▸ What this task involves
Rewrite the data from the line containing "Click the auto-match camera icon" down through the line containing "coord(720,175)" as a numbered list, leaving out any blank lines.

▸ Material shown
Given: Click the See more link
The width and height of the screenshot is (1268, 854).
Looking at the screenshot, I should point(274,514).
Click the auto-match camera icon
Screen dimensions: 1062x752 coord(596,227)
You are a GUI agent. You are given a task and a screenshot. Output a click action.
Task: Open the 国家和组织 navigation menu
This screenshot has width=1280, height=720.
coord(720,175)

--

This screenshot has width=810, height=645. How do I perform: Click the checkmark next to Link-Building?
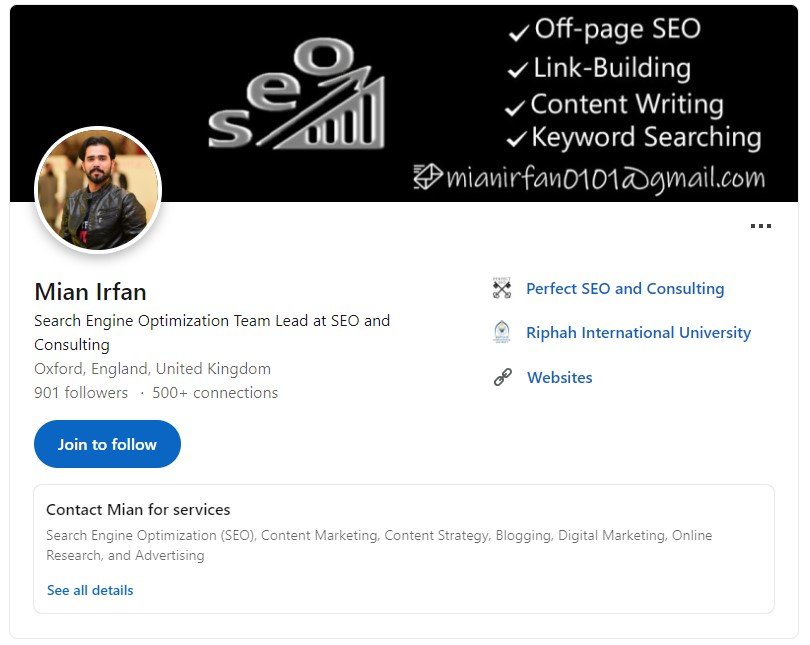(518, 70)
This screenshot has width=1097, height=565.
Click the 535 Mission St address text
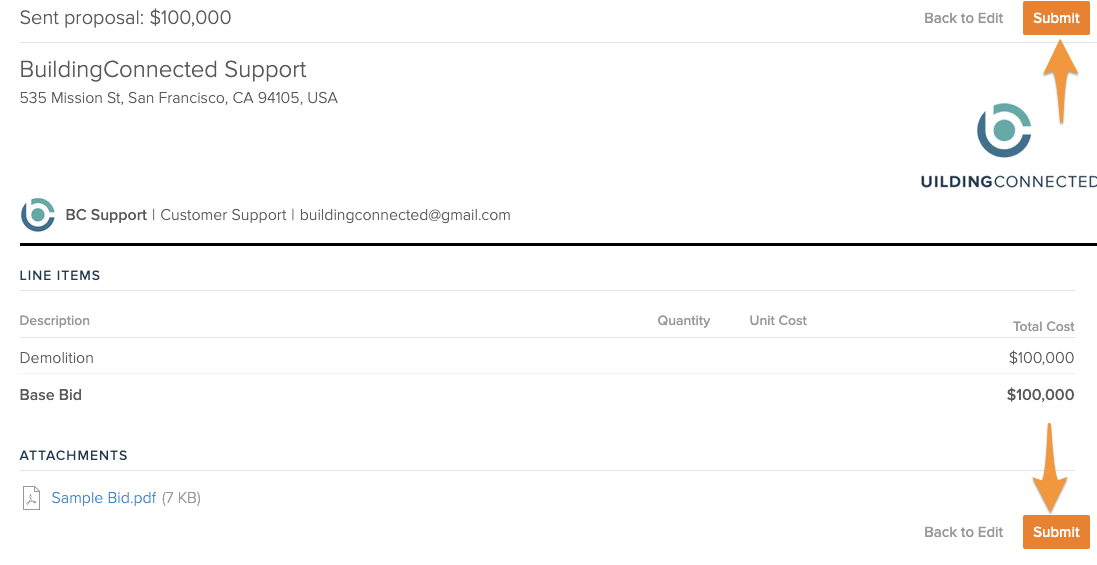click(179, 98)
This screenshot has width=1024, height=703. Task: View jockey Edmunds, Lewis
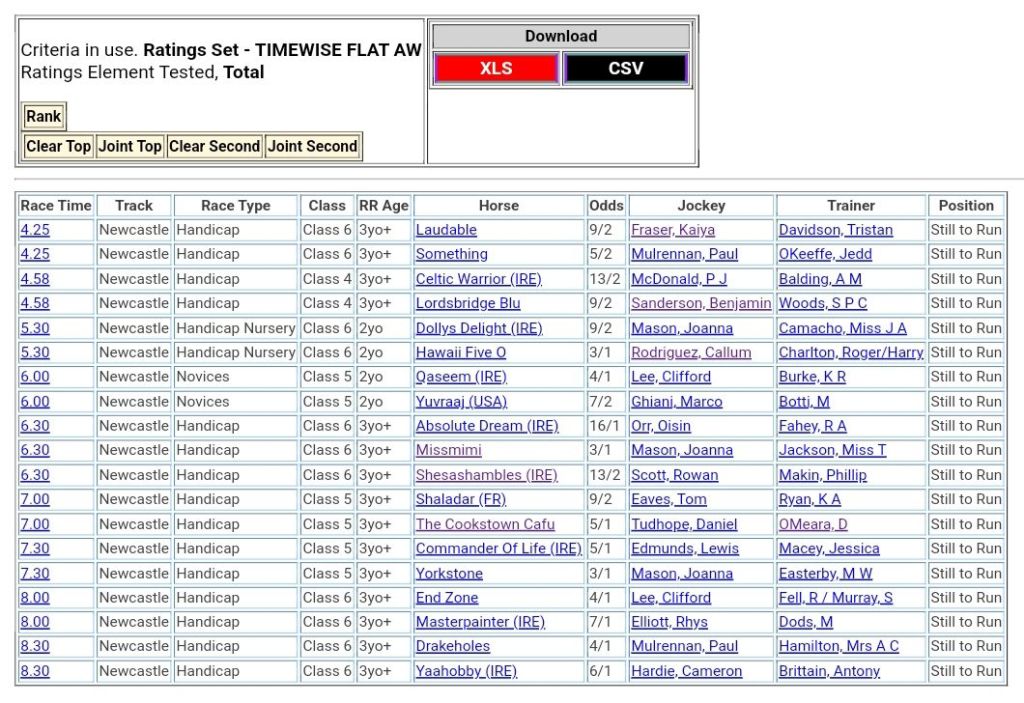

...

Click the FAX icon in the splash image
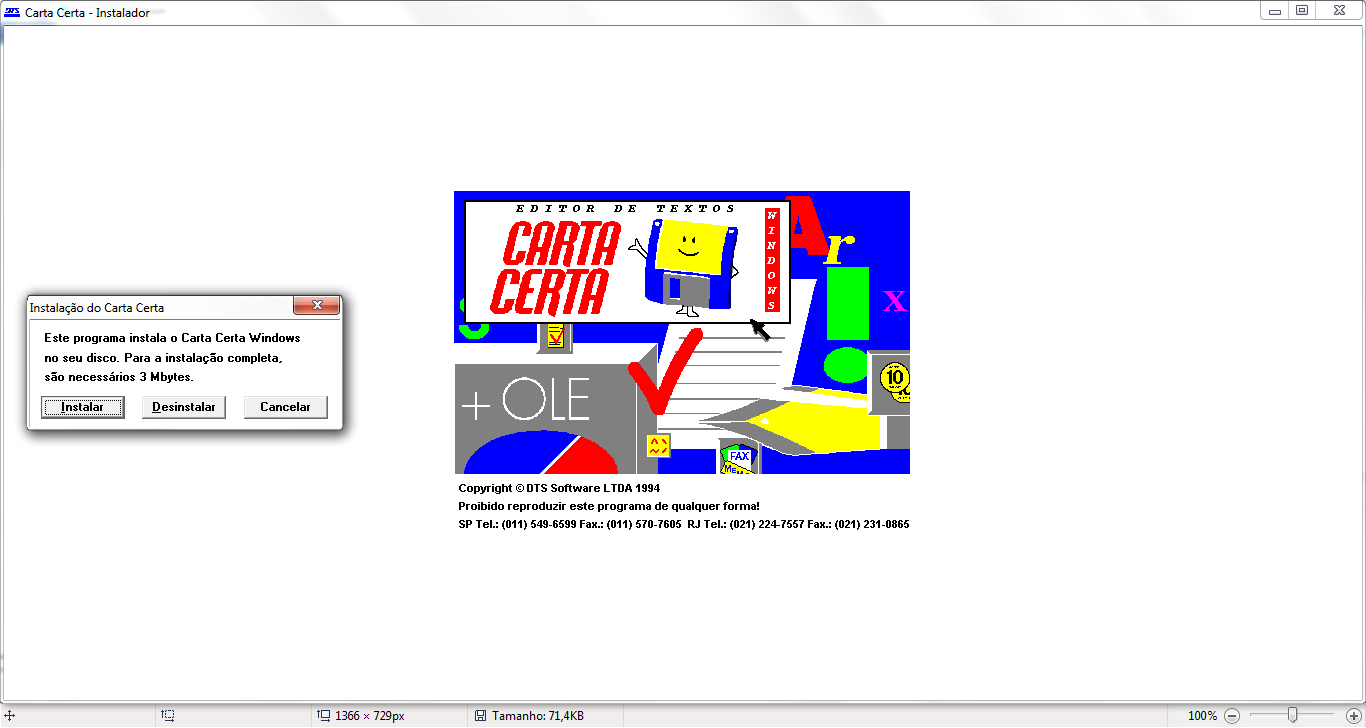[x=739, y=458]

▸ Solution
1. Click the auto-match camera icon
2. Screen dimensions: 1062x752 coord(596,227)
3. You are a GUI agent. You are given a task and a screenshot. Output a click action.
4. Task: Open the 国家和组织 navigation menu
5. This screenshot has width=1280, height=720.
6. coord(720,175)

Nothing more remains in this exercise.